One must be very careful when dealing with infinities. Does infinity minus infinity when both x and t are infinite in spacetime interval, tend to zero? Or does 0 multiple infinite times ( for our little trivial measurements of our theories) tend to zero?

13. Sep 13, 2017

### weezy

I can say for sure that an infinite sum of 0s will always be 0. Not sure about the rest.

14. Sep 13, 2017

### weezy

Why is the absorption emitting explanation wrong? How do you explain refraction at photon level then?

15. Sep 13, 2017

### Biker

Lets assume that the situation is true, We know the atoms absorb specific wavelengths, right? so the refractive index of these wavelengths should change drastically because they will get absorbed a lot which means delayed but that doesn't happen. Yes the refractive index depend on the wavelength but not as discrete but smoothly. Also specific wavelength shouldn't be absorbed so I guess no change for the speed of light?

2nd thing, Absorbing and re-emitting is just a random process. It takes different amount of time. You could say that it kinda averages out but I don't think that happens( I need more insight on that). Whenever you measure the time it takes light to pass it is always constant.

16. Sep 13, 2017

### DrStupid

As Biker already mentioned, repeatedly absorption and emission would result in a random walk and that doesn't fit to experimental observations.

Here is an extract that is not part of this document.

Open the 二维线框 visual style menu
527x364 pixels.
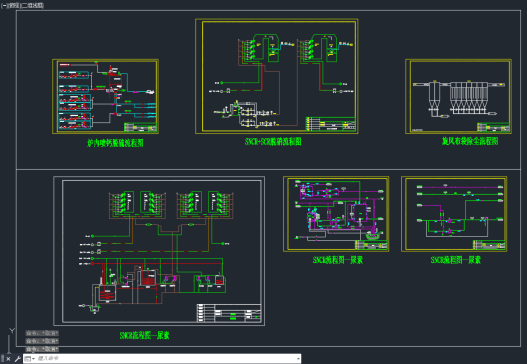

By describing the photon as an elecromagnetic wave. The speed of electromagnetic waves depends on the permittivity and permeability of the environment. And these properties change in presence of matter.

17. Sep 13, 2017

### SiennaTheGr8

18. Sep 13, 2017

### I like Serena

Wiki explains that an electromagnetic pulse has a front speed, a phase speed, and a group speed (link).
And the front speed (under certain assumptions) is always equal to c, the speed of light in vacuum.
The phase speed and group speed deviate because the electromagnetic wave interacts with the particles in the medium.

To be honest, I still don't quite get this, since it seems to suggest that whether we shoot a laser through a vacuum or through a medium, that the first effect of the waves arrive on the other side at the same time.

Last edited: Sep 13, 2017
19. Sep 13, 2017

### vanhees71

Well, don't read only Wikipedia but also some good physics book ;-). For the classical dispersion theory, have a look in

A. Sommerfeld, Lectures on theoretical physics, vol. 4 (Optics)

Sommerfeld and Brillouin wrote two very famous papers to clarify the apparent problem with the special theory of relativity and dispersion in the realm of anomalous dispersion, where the phase as well as the group velocity formally get $>c$. The true answer is that, in this realm the group velocity looses its usual physical meaning, because the corresponding approximate solution of the involved Fourier integrals, using the saddle-point method, is not applicable in this region. Of course, the full solution is always causal in accordance with special relativity. Last but not least it's one of the most beautiful applications of complex-function theory (theorem of residues) ever . You find it all in Sommerfeld's textbook.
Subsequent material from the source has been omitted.